De vraies boutiques pour les e-commerces ?

L’Association européenne de l’e-commerce et de la vente à distance (Emota) demande que la Commission européenne modifie un projet de règles de concurrence qui nuirait au commerce électronique européen et qui limiterait le choix des consommateurs.

Dans le cadre de la refonte de la réglementation européenne sur les « accords verticaux » – comprenez les accords de vente ou d’achat de biens ou de services conclus entre les entreprises opérant à différents niveaux de la chaîne de production et de distribution –, la Commission européenne envisage que les fabricants pourraient être autorisés à interdire la vente en ligne de leurs produits par une société qui n’exploiterait pas également une boutique physique avec pignon sur rue.
« Ce serait une atteinte à l’e-commerce, commente Marc Perin, directeur de BeCommerce, la Fédération belge des ‘distance sellers’. Internet n’est qu’un canal de distribution en plus. » « Il est primordial pour l’avenir de l’e-commerce en Europe que ces nouvelles règles soient modifiées, a réagi via communiqué Susanne Czech, secrétaire générale de l’Association européenne de l’e-commerce et de la vente à distance (Emota). Le commerce électronique et le commerce en boutique doivent être considérés sur un pied d’égalité. Le fait d’obliger un commerçant électronique à avoir un magasin physique ou le fait de limiter ses options de vente en ligne… C’en est trop ! Ces mesures conduiraient à réduire la concurrence, à limiter le choix des consommateurs et à faire augmenter les prix. En fin de compte, ce sont les consommateurs européens et les PME européennes qui seront perdants. »
Et d’ajouter que le projet actuel va à l’encontre de l’ambition de l’Europe visant à stimuler l’économie numérique et à encourager l’e-commerce transfrontalier.

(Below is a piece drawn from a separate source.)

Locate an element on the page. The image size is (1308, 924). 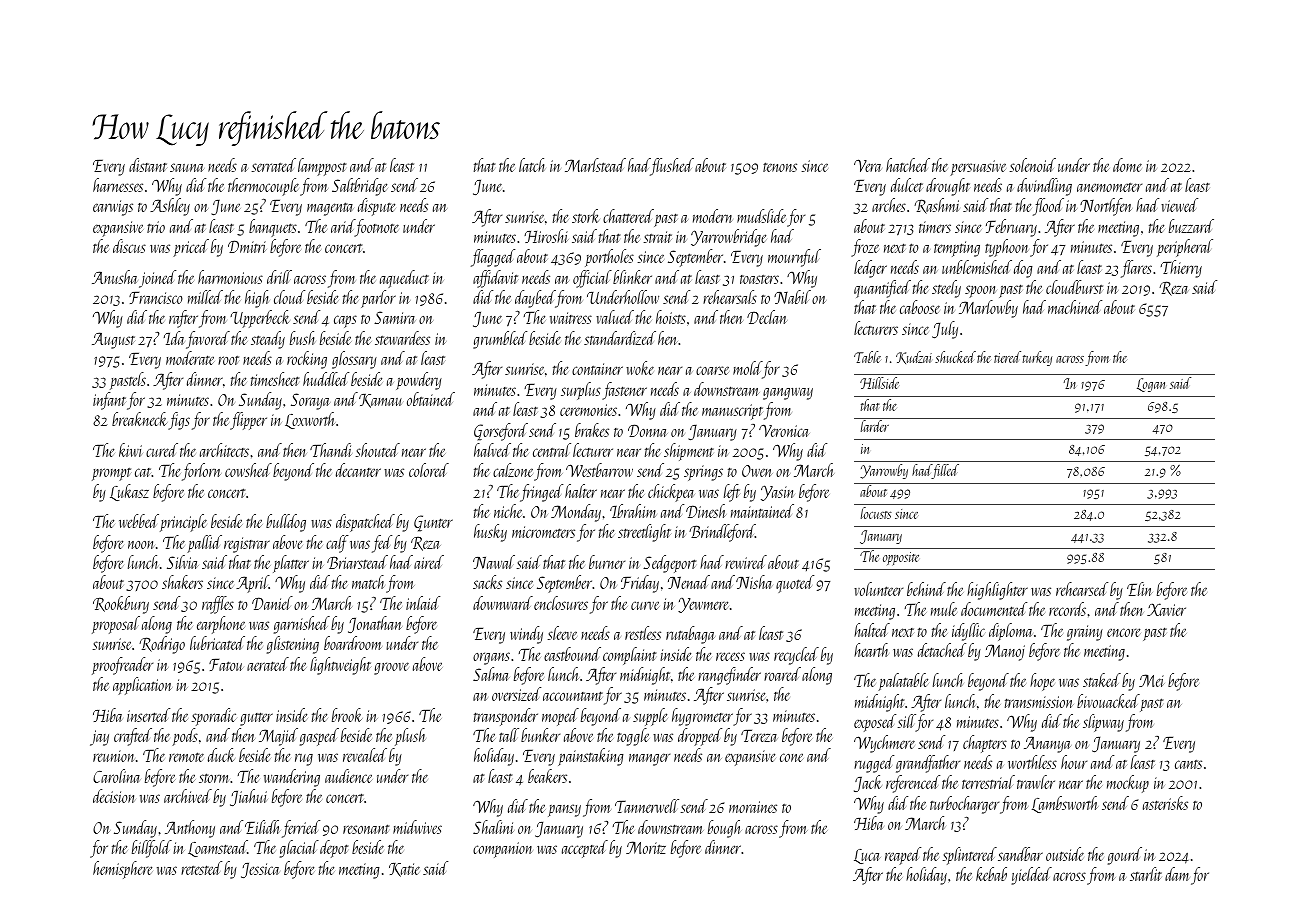
solenoid is located at coordinates (1033, 165).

Pour Suzanne Czech, le fait de limiter l’accès au commerce sur internet nuira à la concurrence et aura un impact négatif sur la transparence du marché.

Un marché à développer

« Il faut entrer davantage dans l’e-commerce ». Au sortir d’une table ronde réunissant des représentants de Google Belgium et d’entrepreneurs wallons qui ont fait le pas du commerce en ligne, Rudy Demotte, ministre-président de la Région wallonne, n’a pu que constater qu’en matière d’e-commerce, « les firmes wallonnes pataugent. » Il faut dire que l’hôte de cette réunion, l’entreprise Quatrième Dimension, est un bon exemple d’un business classique pratiqué de manière moderne, pour reprendre les mots d’Erik Portier, CEO de Google Belgique.
Spécialisée dans l’impression sur textiles, cette entreprise namuroise semble en effet avoir pu tirer le meilleur parti d’internet tant au niveau commercial qu’au niveau organisationnel.
Mais voilà, si on estime aujourd’hui à 90 % le nombre de PME wallonnes connectées à internet, et à 58 % celles qui disposent d’un site, elles ne sont que 12 % à utiliser l’e-commerce. « Des chiffres qui stagnent depuis 2004 », note encore Rudy Demotte. Et d’espérer que les initiatives telles que jesuisfantasTIC.be vont leur permettre de progresser et faire progresser l’économie wallonne.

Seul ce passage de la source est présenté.